Il y a dix ans que le plan d’épargne-retraite populaire a été instauré. Désormais, le produit semble s’être imposé. Mais la situation paradoxale est que le Perp est devenu le produit le moins populaire qui soit. Depuis quelques mois, c’est même devenu un produit recherché de banque privée. Longtemps, le Perp fut considéré comme un « petit produit » dont les primes versées étaient des plus modestes. Mais avec le plafonnement des autres niches fiscales à 10 000 euros, il revient en grâce. En effet, il offre une possibilité de déduction non négligeable pour les hauts revenus. D’ailleurs ces derniers mois, les réseaux bancaires et d'assurance constatent une flambée des souscriptions. Les chiffres de l’Observatoire de l’épargne et de la retraite du Cercle des épargnants sont sans appels : les Français sont 58 % à juger son financement prioritaire. Pourtant, 67 % se disent inquiets pour leurs revenus futurs, mais seuls 51 % d’entre eux déclarent épargner pour leurs vieux jours. Jusqu’alors, ils préféraient l'assurance-vie et le Livret A au Perp, un outil spécifiquement conçu pour se constituer une rente viagère. 
Mais le vent semble clairement tourner. En 2012, le Perp affichait une collecte en hausse de + 13 %. L’an passé, la hausse de la collecte a atteint près de 30 % dans certains réseaux. La raison de cet engouement est simple. C’est le principe des vases communicants : le Perp est aujourd’hui l’un des derniers placements qui permette un réel allégement d’impôt. Les cotisations versées sont déductibles du revenu imposable pour chaque membre du foyer fiscal, et pas seulement professionnel comme dans le cas du contrat Madelin, dans certaines limites : 10 % des revenus plafonnés à huit fois le plafond annuel de Sécurité sociale de l’année précédente, soit 29 626 euros en 2014, avec un plancher de 3 703 euros pour les revenus en dessous du même plafond.
:::::
• Objectif de l'exercice:
Reproduisez fidèlement le passage de l'extrait sur le Perp qui commence à « Mais le vent » et se termine à « du même plafond. ».
:::::
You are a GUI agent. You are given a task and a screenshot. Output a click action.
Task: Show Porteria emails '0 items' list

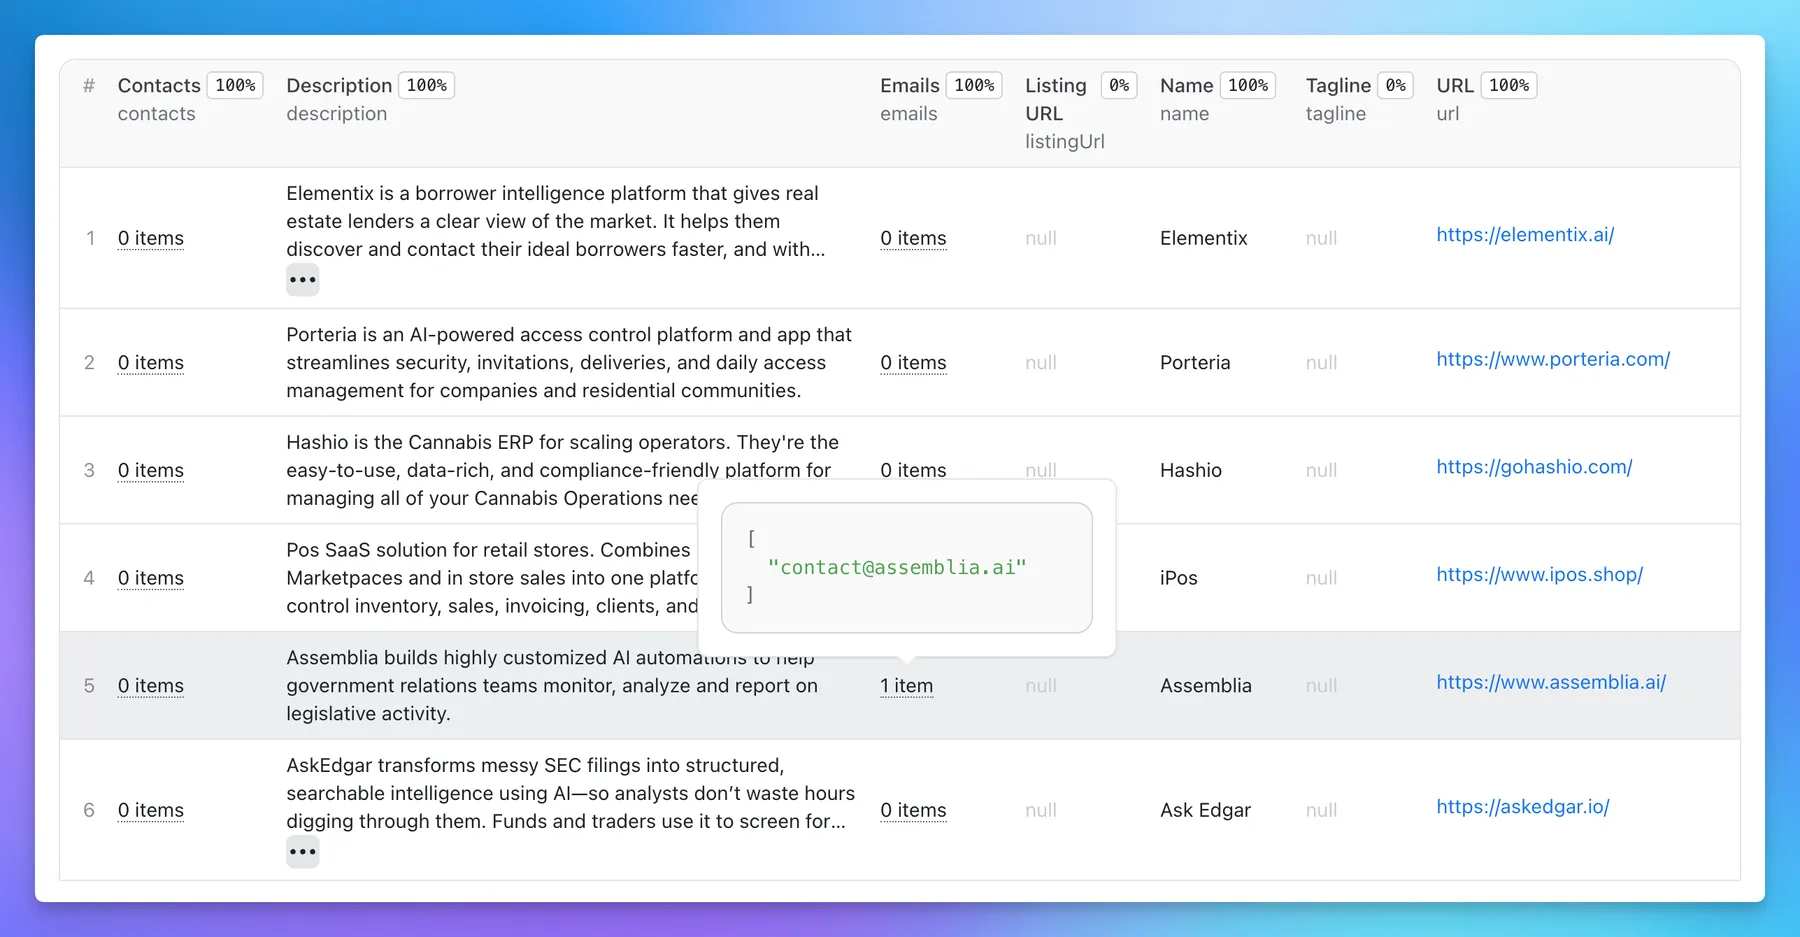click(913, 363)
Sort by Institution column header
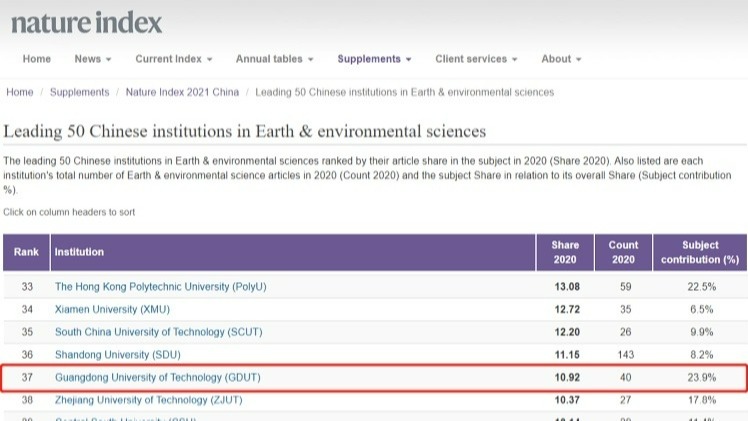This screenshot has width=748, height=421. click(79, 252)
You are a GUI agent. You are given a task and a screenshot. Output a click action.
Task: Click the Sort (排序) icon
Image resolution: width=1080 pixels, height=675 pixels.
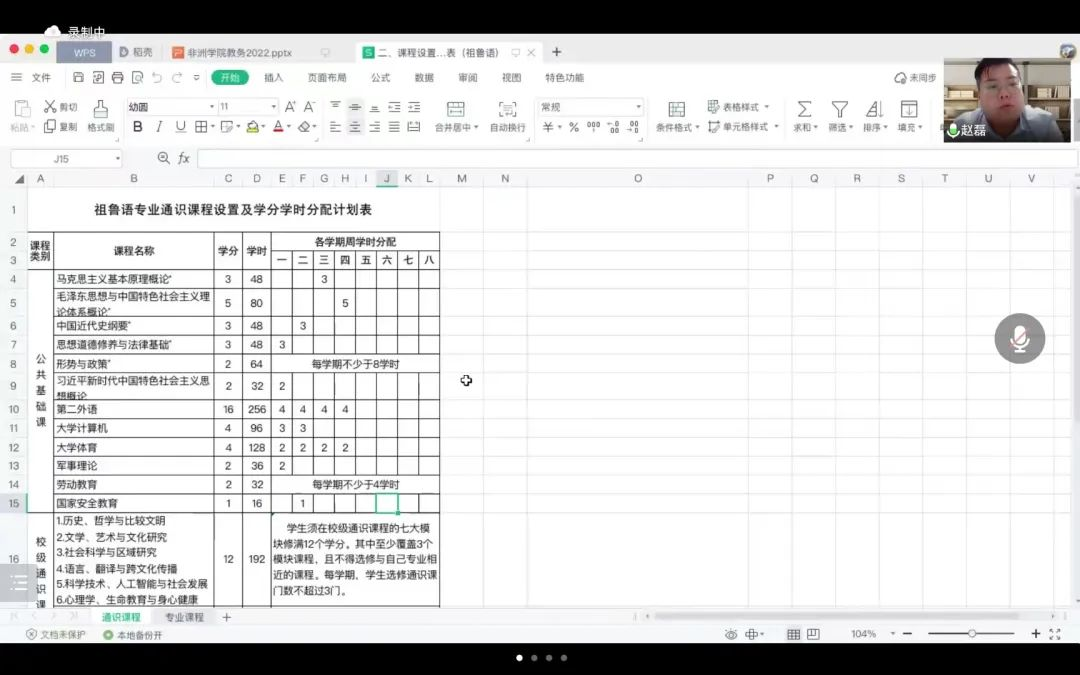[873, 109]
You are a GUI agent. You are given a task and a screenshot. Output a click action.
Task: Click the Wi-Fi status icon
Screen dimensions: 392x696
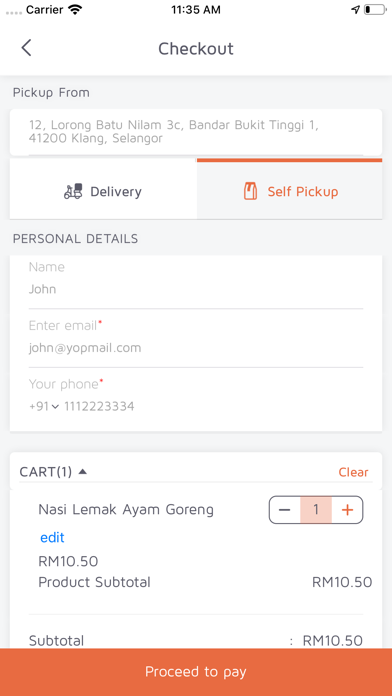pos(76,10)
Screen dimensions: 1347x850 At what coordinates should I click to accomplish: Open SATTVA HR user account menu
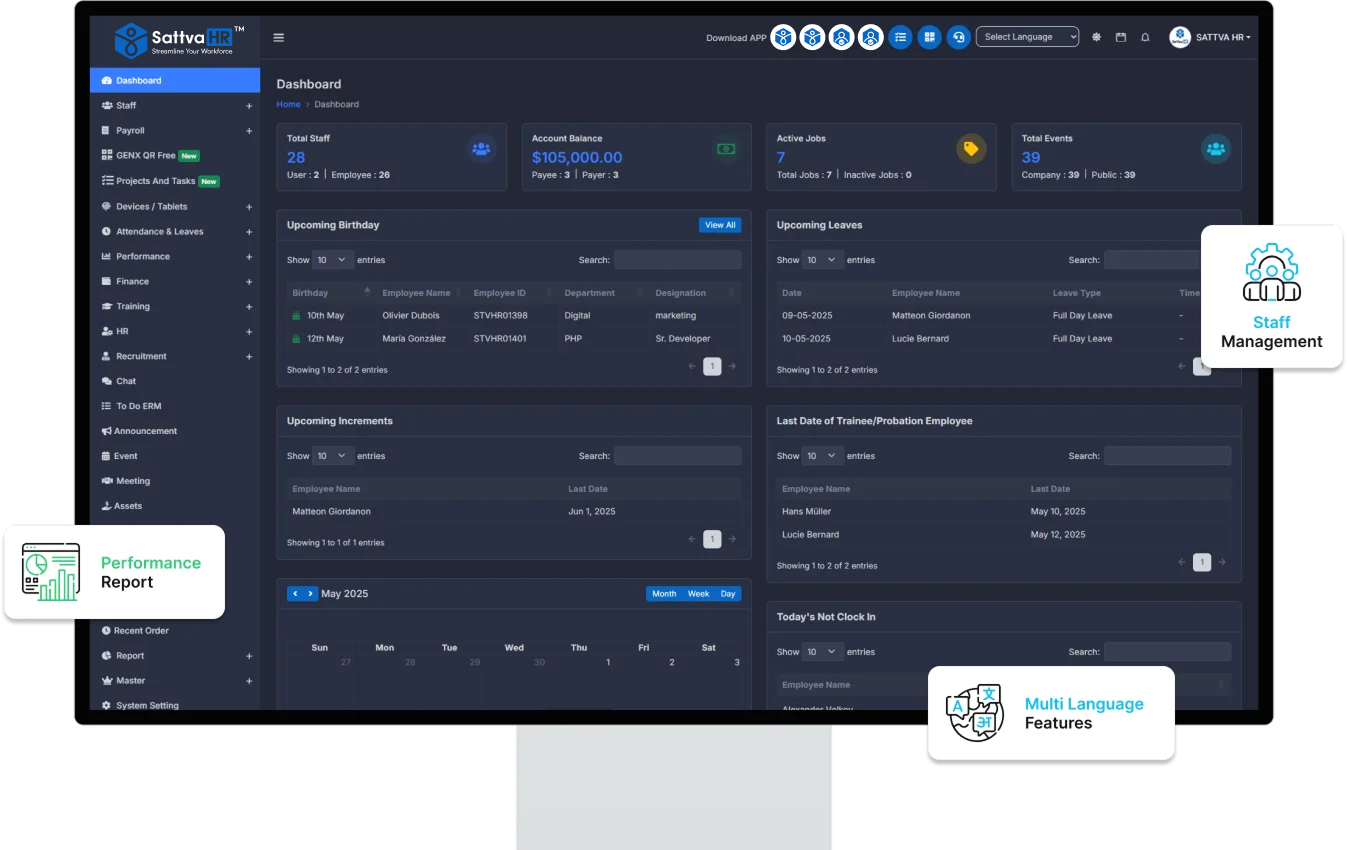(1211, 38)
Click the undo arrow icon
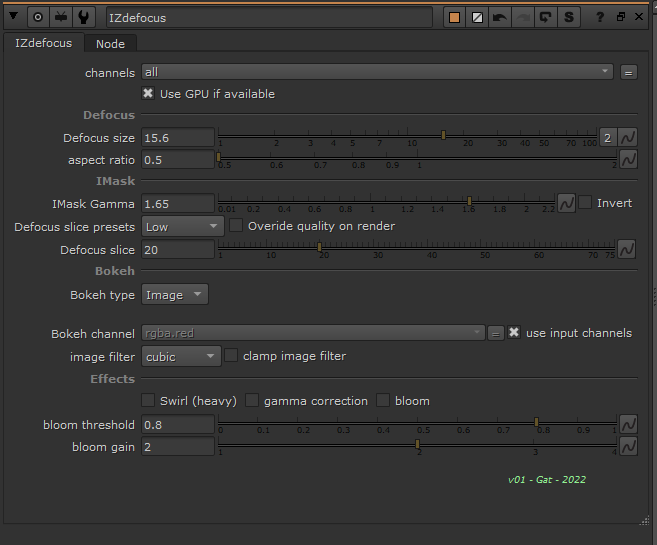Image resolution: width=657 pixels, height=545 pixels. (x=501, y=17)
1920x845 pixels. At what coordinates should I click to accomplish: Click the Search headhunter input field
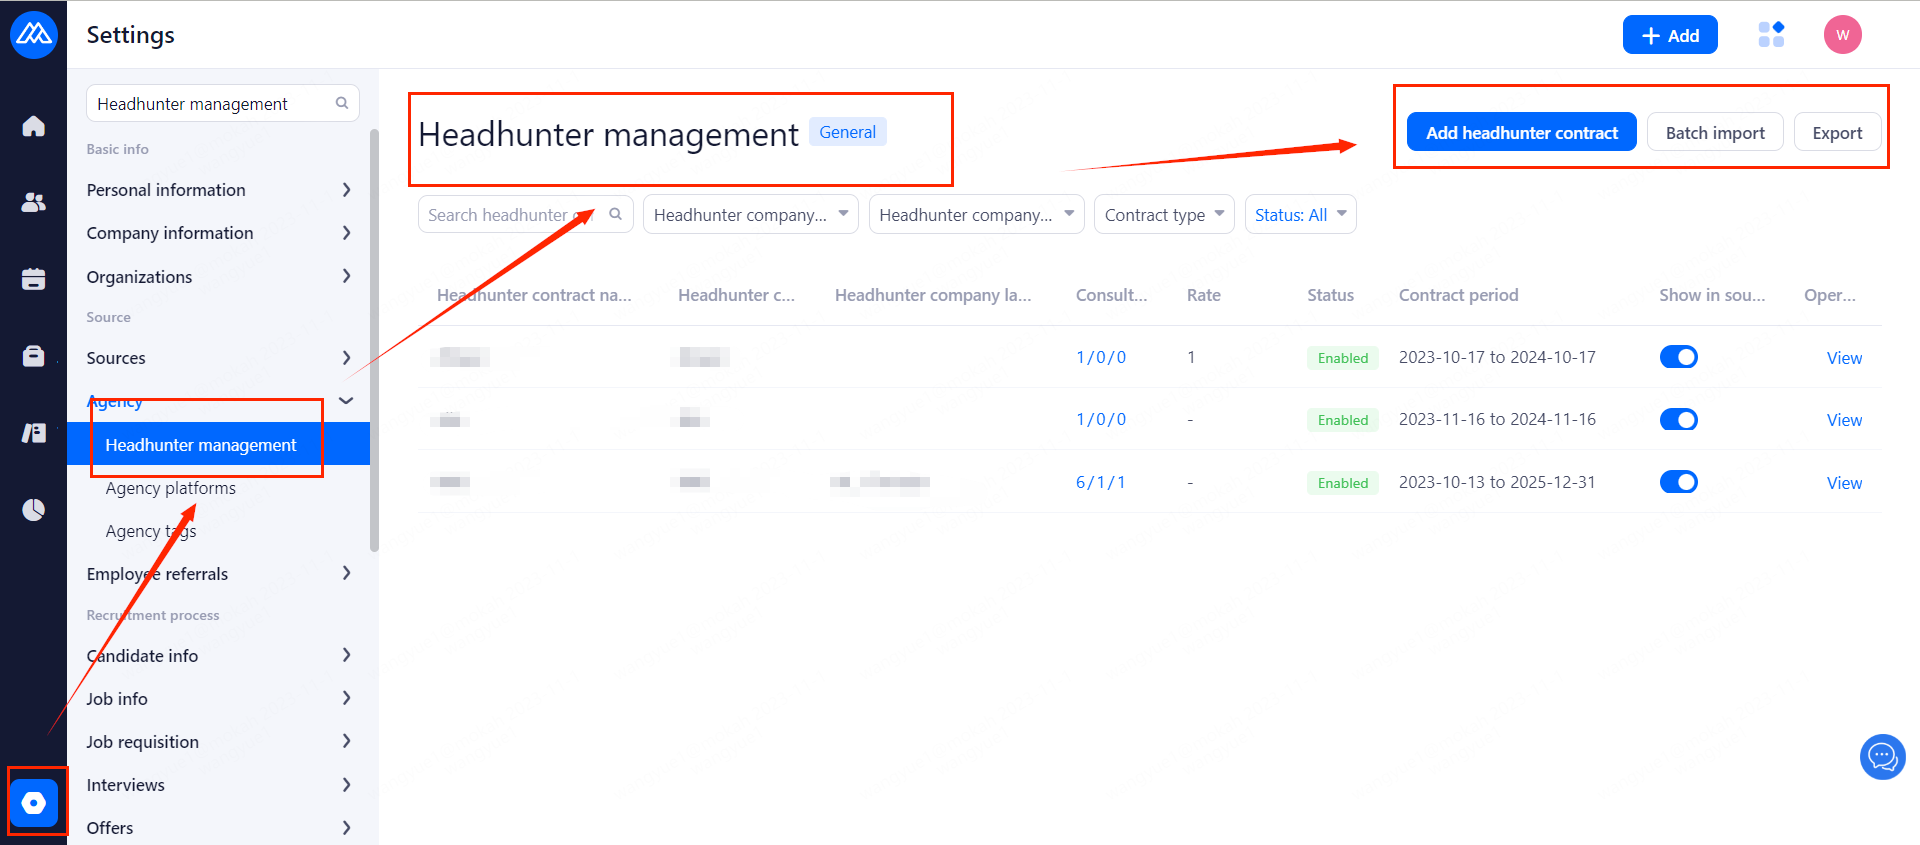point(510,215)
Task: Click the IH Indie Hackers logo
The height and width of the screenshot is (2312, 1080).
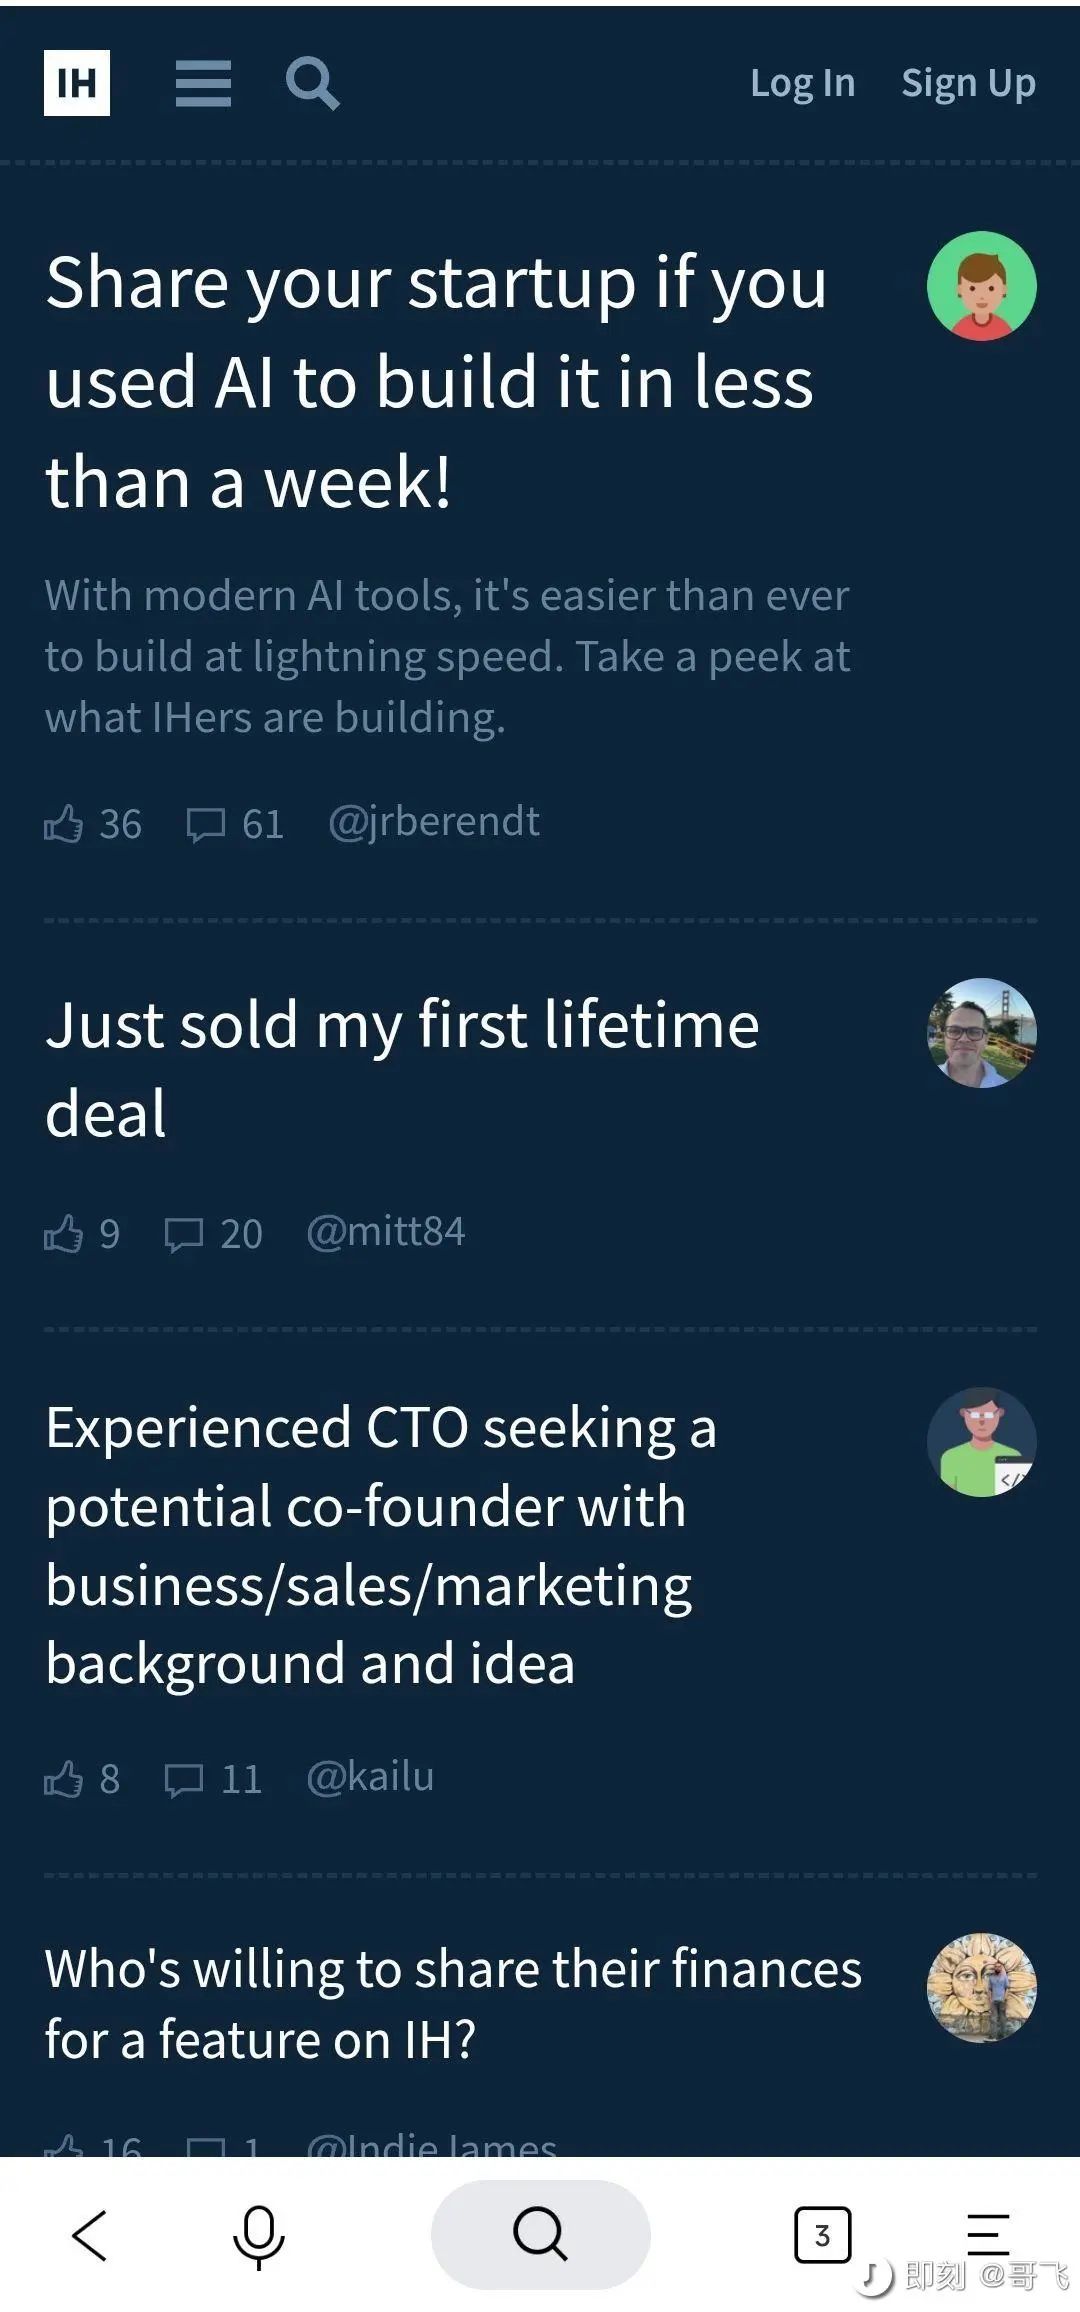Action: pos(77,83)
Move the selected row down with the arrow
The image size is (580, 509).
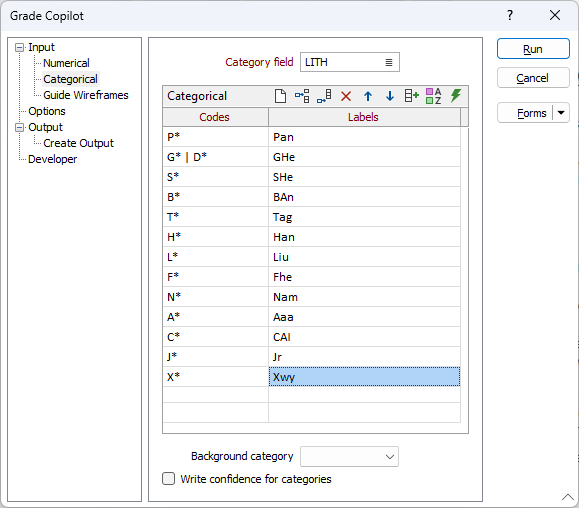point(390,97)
:::::
• Exercice réalisé:
Mais le vent semble clairement tourner. En 2012, le Perp affichait une collecte en hausse de + 13 %. L’an passé, la hausse de la collecte a atteint près de 30 % dans certains réseaux. La raison de cet engouement est simple. C’est le principe des vases communicants : le Perp est aujourd’hui l’un des derniers placements qui permette un réel allégement d’impôt. Les cotisations versées sont déductibles du revenu imposable pour chaque membre du foyer fiscal, et pas seulement professionnel comme dans le cas du contrat Madelin, dans certaines limites : 10 % des revenus plafonnés à huit fois le plafond annuel de Sécurité sociale de l’année précédente, soit 29 626 euros en 2014, avec un plancher de 3 703 euros pour les revenus en dessous du même plafond.